Over the years, I have acted as a beta tester for several of Microsoft’s OS products. For the most part the experience was just fine and in some ways exciting. But what would it be like to take the plunge with one of these up and comers? The main advantage to working with Microsoft is that the workhorse software used at Franklin, Beedle & Associates is compatible. Are there equally viable word processors for Spin? Possibly every publicist’s favorite, SpinWrite?

The Association for Computing Machinery has a special interest group for operating systems (SIGOPS). This group is related to the activities chronicled by the University of Arizona site. If you have a strong academic/research-oriented interest in OS, you must check out this site: www.acm.org/sigops/.

Don’t have enough time to bone up on experimental efforts in operating systems? Then OS News is an informative Web resource concerning the world of the commercial OS. Here are abstracts and links concerning the competition among commercial operating systems. Reading over this publication, one realizes that the desktop computer and the company network are less important parts of the vision of the future. Rather, the expanding segment of small, hand-held devices (PalmPilots and cell phones) connected to the Internet is the huge ground-floor opportunity. Sharp is launching an attack with a Linux-derived product. Microsoft is going after this market with a product code-named Stinger. And the giant German electronics company Siemens selected Psion’s Symbian OS for its line of smart phones.
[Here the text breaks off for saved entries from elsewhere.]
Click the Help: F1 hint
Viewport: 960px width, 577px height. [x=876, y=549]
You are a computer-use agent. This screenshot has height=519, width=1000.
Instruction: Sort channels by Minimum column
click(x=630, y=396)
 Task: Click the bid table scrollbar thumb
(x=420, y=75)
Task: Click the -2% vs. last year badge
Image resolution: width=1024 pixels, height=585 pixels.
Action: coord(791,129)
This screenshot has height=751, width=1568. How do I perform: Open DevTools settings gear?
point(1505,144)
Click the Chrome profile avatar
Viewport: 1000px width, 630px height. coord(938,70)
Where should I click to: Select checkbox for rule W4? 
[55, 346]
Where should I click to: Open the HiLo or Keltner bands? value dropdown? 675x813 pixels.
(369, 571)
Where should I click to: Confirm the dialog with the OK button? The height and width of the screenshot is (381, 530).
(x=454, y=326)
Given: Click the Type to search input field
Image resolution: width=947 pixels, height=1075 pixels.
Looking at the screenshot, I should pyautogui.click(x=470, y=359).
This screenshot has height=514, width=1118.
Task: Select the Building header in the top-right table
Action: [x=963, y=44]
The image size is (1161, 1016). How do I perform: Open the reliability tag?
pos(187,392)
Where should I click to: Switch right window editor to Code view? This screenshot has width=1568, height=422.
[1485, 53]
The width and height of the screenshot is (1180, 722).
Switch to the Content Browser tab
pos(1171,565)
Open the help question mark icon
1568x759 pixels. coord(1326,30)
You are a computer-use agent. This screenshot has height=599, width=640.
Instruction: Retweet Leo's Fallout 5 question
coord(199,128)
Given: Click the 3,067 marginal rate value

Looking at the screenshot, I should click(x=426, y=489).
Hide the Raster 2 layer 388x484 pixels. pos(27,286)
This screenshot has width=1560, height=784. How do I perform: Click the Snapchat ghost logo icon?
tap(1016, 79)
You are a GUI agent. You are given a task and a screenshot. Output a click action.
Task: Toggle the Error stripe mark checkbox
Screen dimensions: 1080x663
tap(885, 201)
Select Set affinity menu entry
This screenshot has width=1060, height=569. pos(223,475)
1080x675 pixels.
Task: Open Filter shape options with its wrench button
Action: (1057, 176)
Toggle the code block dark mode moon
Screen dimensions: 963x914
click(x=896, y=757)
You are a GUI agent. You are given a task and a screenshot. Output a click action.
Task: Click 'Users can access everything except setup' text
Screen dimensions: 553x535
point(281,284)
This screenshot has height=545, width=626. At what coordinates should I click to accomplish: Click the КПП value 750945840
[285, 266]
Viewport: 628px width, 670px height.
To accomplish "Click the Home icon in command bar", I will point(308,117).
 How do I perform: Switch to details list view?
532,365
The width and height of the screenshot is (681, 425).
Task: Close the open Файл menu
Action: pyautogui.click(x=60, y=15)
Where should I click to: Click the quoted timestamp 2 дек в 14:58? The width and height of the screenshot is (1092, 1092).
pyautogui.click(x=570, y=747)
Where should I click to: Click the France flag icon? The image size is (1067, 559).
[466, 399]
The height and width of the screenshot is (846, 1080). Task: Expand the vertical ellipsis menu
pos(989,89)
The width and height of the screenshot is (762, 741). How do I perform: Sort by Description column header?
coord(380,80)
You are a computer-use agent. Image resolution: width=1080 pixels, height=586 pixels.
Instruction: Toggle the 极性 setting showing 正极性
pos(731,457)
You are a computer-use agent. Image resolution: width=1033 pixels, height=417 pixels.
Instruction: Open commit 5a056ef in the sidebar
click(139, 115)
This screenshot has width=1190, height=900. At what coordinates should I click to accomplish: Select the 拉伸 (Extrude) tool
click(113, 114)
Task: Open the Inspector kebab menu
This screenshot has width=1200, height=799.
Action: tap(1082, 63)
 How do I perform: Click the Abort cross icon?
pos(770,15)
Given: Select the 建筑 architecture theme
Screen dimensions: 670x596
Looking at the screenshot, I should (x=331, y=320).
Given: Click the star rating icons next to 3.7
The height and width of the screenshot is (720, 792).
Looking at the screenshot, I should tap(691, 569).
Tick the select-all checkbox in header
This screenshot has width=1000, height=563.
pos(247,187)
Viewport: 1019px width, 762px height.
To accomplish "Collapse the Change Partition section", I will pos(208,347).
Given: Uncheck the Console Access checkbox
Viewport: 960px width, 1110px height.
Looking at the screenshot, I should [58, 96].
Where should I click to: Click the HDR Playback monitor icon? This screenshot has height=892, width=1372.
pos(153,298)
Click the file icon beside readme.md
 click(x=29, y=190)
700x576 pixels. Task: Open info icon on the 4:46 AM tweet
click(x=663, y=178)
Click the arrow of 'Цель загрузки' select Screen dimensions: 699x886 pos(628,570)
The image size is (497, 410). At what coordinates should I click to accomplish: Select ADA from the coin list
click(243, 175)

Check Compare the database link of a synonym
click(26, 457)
If Linux is a cause for you, then this next site is probably one you have already visited: www.freeos.com. On the other hand, if you’re new to this OS and are about to take on teaching a Linux course, then you should frequent it. Here you will learn about many interesting additions to this already very robust (and free) OS. Extensions are being added to it to compete directly with Microsoft. For example, Magic Point is Linux presentation software that takes on PowerPoint.

Grudgingly, I return to the near future. Microsoft continues with the development of Windows in order to propel future revenues. The code name is Whistler. Whistler is the basis for a product named Windows XP, which is purported to be released during the second half of 2001. XP appears to be the rolled-into-one consumer and business OS that has been promised for some time. This means Windows Millennium Edition and Windows 2000 will be the last scions of the separate product lines. We have the beta for XP and lots of features it will have are not yet available. So it looks like really late in the second half of the year to me. If you want to get an early look at it, visit this Web site:

http://www.savagenews.com/articles/software/whistler
/beta2build2410shots/beta2build2410shots.html

It is rumored that Windows XP will depart from the current two-dimensional desktop metaphor and go 3-D. This shift is not apparent in the current beta release. However, one has to hope that this is not the big draw. Granted, more multimedia capability and better across-the-board compatibility with the interactive Internet have sizzle. But at this point I would settle for a bullet-proof product that wouldn’t crash—at all!